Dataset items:
━━━━━━

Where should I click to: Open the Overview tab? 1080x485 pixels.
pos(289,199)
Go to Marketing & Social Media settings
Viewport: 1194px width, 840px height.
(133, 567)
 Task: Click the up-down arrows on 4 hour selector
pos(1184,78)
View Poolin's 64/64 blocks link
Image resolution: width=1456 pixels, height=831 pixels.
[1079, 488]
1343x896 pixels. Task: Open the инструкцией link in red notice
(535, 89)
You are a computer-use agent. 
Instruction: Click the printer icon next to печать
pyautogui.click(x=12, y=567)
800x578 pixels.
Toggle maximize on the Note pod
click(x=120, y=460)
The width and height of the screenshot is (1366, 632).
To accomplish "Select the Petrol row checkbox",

━━━━━━

What you should do -> Word for word, write out each record shown above.

Output of the task ->
Where should I click to: Open the Overview tab? 1080x485 pixels.
pos(289,199)
Go to Marketing & Social Media settings
Viewport: 1194px width, 840px height.
(133, 567)
 Task: Click the up-down arrows on 4 hour selector
pos(1184,78)
View Poolin's 64/64 blocks link
Image resolution: width=1456 pixels, height=831 pixels.
[1079, 488]
1343x896 pixels. Task: Open the инструкцией link in red notice
(535, 89)
You are a computer-use agent. 
Instruction: Click the printer icon next to печать
pyautogui.click(x=12, y=567)
800x578 pixels.
Toggle maximize on the Note pod
click(x=120, y=460)
The width and height of the screenshot is (1366, 632).
To accomplish "Select the Petrol row checkbox",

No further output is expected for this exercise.